### Provided records:
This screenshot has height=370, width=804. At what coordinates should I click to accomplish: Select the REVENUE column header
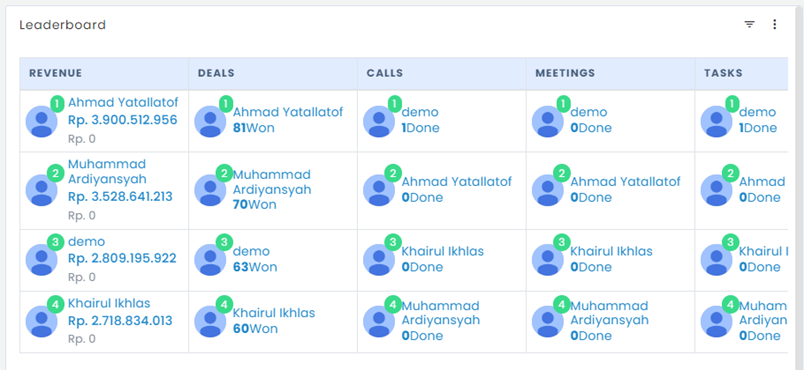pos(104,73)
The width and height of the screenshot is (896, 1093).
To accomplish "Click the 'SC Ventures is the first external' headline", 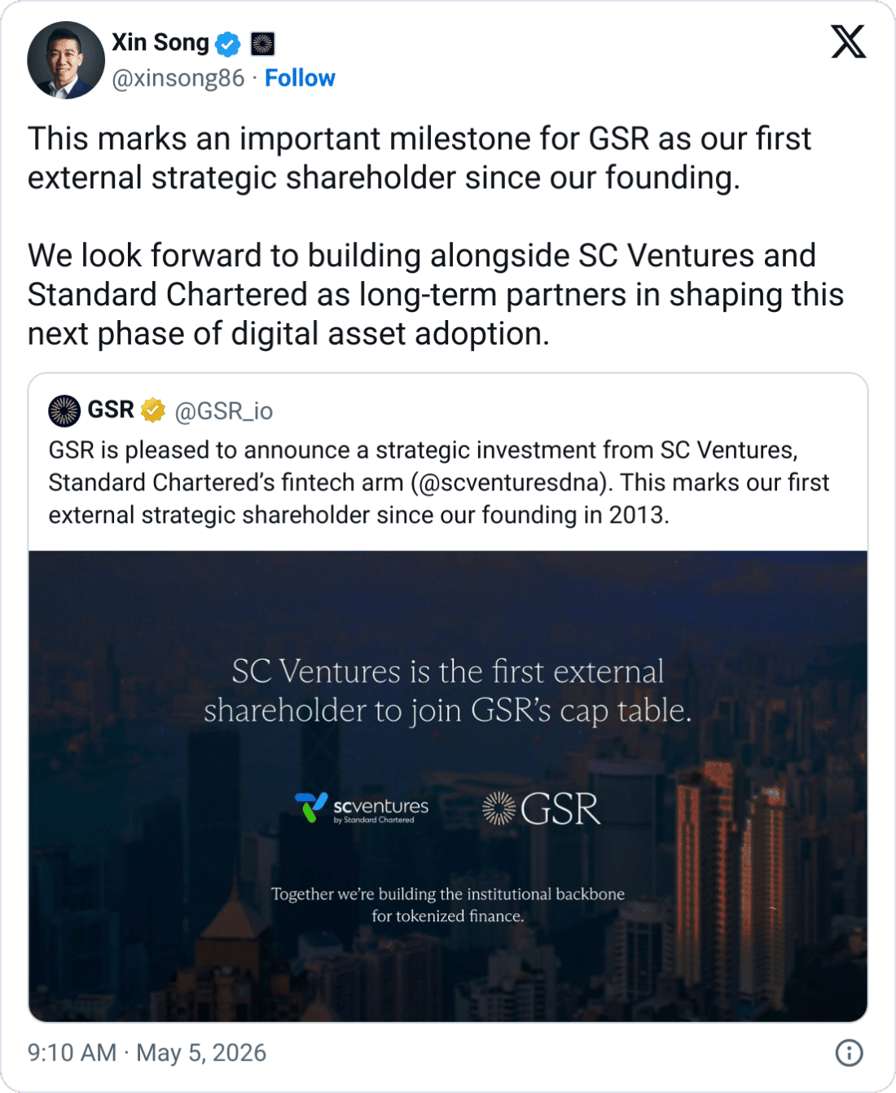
* * *
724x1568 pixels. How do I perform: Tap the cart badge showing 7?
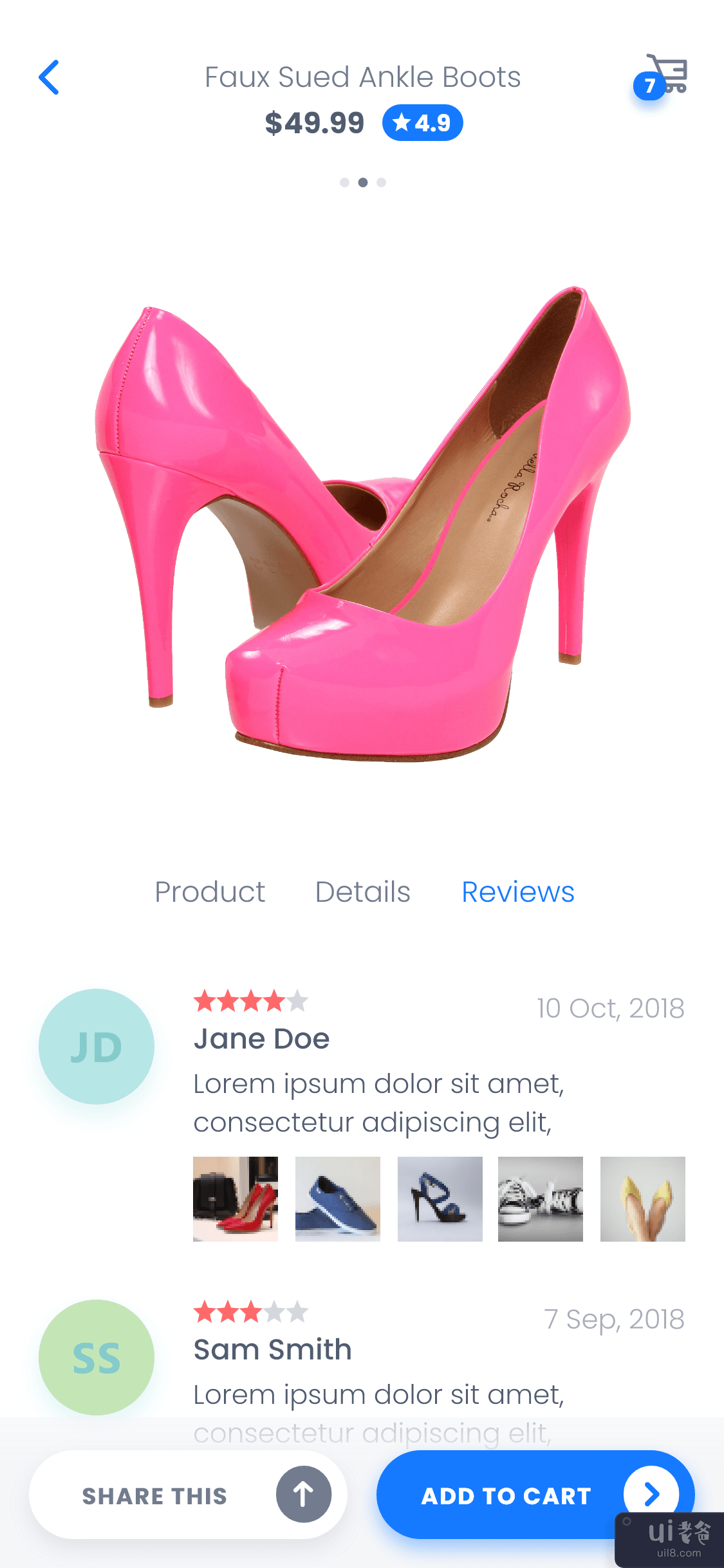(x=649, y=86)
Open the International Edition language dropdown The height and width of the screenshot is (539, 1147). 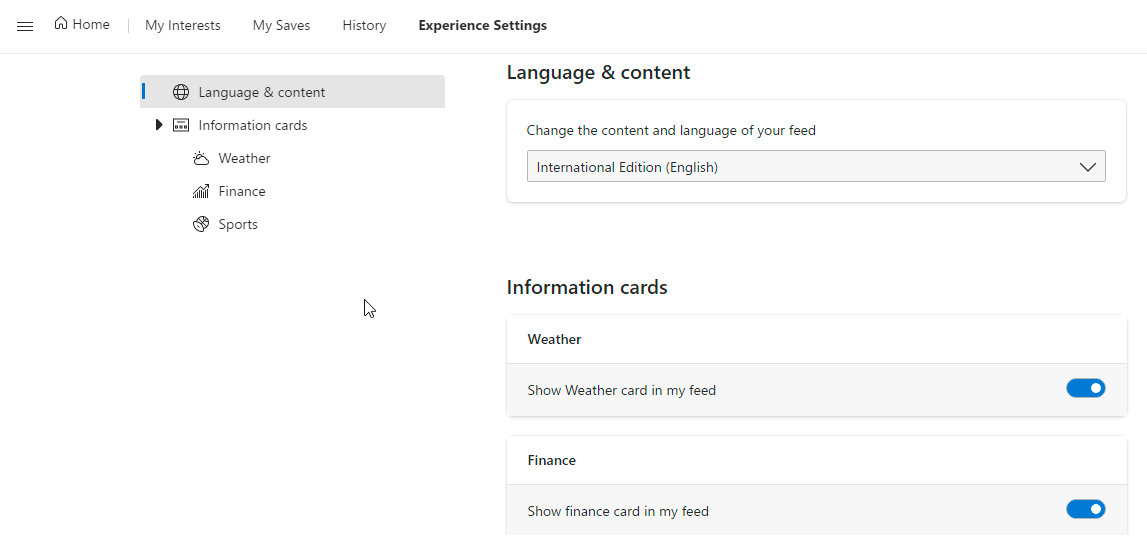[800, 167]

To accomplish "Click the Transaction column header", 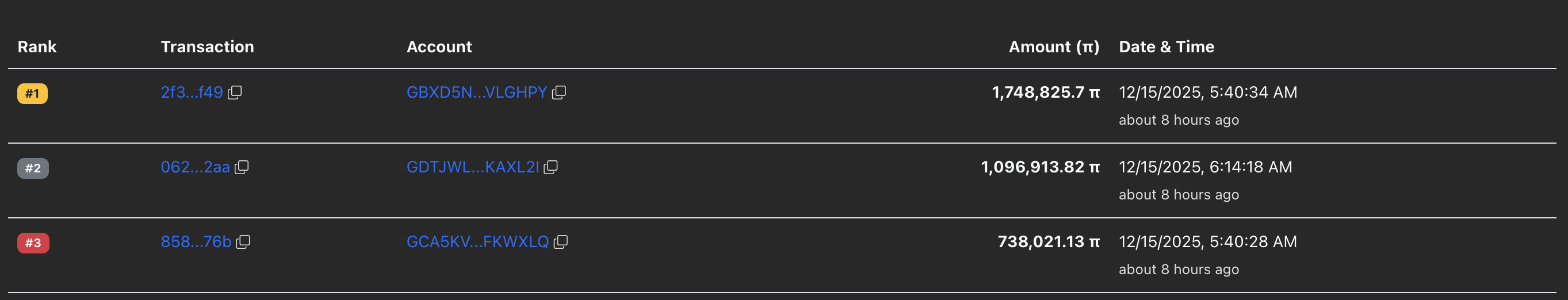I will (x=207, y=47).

### What to do:
In the records above, find the line with "This screenshot has". Print exactly from there through the line with "the 'SC Ventures", minus the pictures.

### Exercise solution:
This screenshot has height=370, width=804. At what coordinates should I click to accomplish: Select the REVENUE column header
pos(104,73)
The width and height of the screenshot is (896, 1093).
To accomplish "Click the 'SC Ventures is the first external' headline", 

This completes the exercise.